● **Work task**: Lines to restate from the data below: from the one containing "This screenshot has" to the one containing "Click the calendar", both included. Give them again exactly, and only them.

====== Records supplied ======

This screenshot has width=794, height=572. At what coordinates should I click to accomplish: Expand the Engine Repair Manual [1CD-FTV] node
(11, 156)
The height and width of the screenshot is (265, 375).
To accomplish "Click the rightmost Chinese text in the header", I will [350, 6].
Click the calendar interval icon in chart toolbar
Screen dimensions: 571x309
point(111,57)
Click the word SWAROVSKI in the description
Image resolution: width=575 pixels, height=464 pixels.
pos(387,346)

======
====== Records supplied ======

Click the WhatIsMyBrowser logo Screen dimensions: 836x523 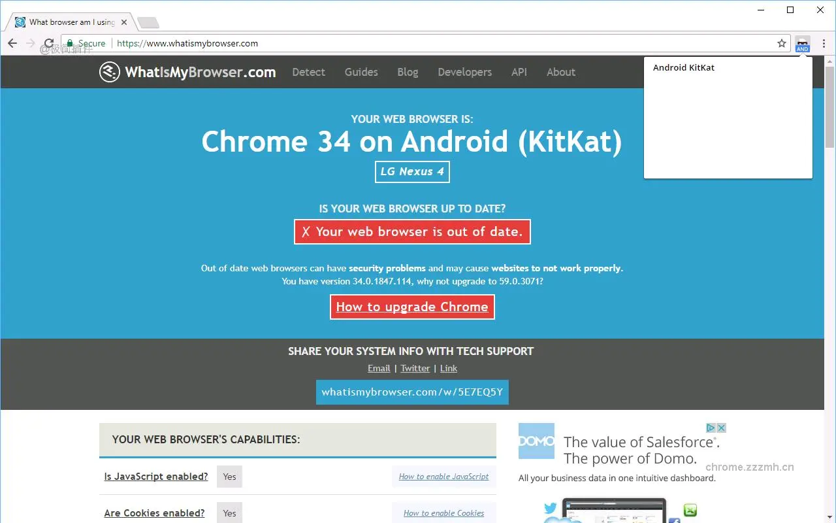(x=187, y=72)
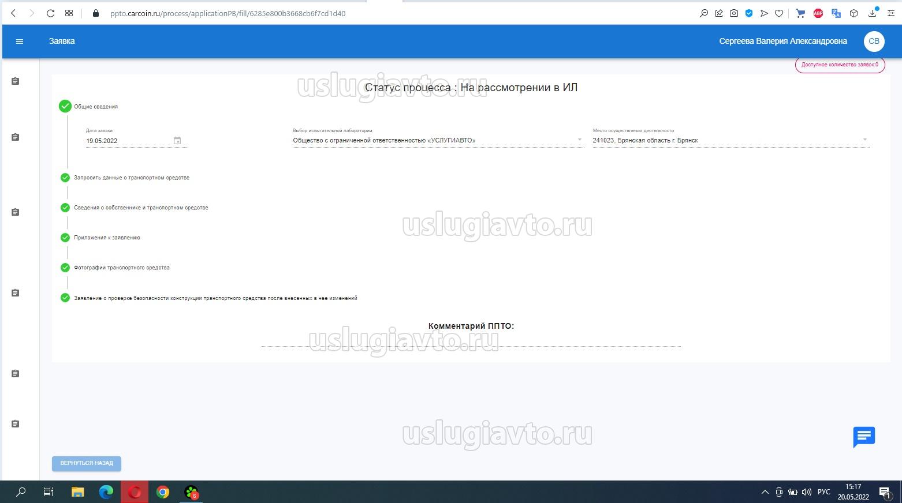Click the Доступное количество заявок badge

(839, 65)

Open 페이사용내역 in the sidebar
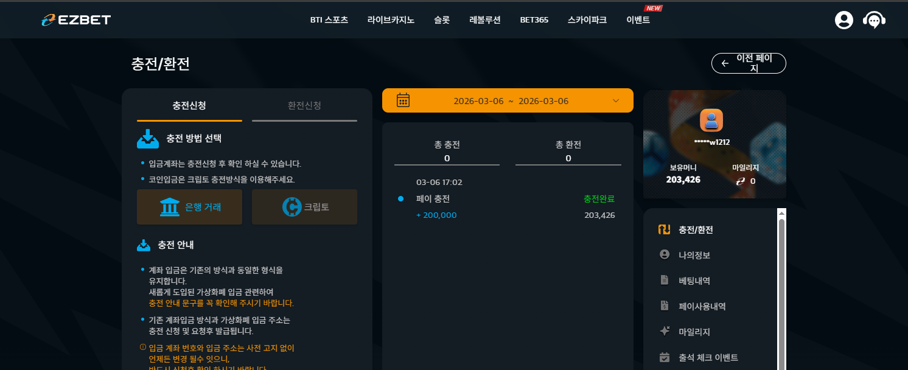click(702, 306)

======
====== Records supplied ======

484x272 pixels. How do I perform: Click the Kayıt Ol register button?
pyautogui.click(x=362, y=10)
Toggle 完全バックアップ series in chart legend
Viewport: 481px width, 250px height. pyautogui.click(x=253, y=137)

======

● **Output for this exercise**:
This screenshot has width=794, height=572. At what coordinates should I click to accomplish: Expand the Engine Repair Manual [1CD-FTV] node
(11, 156)
The height and width of the screenshot is (265, 375).
To accomplish "Click the rightmost Chinese text in the header", I will [350, 6].
Click the calendar interval icon in chart toolbar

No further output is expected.